## Exercise
Every line of the data needs to be returned exactly.

## Records to use
::::::::
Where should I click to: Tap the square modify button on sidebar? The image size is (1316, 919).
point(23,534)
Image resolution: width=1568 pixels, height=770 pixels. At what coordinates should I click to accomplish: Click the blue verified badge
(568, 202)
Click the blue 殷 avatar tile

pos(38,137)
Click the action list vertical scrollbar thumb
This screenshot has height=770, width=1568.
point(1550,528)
::::::::
## The completed task
Where should I click to: Tap the square modify button on sidebar? The image size is (1316, 919).
point(23,534)
Image resolution: width=1568 pixels, height=770 pixels. At what coordinates should I click to accomplish: Click the blue verified badge
(568, 202)
Click the blue 殷 avatar tile

pos(38,137)
Click the action list vertical scrollbar thumb
This screenshot has height=770, width=1568.
point(1550,528)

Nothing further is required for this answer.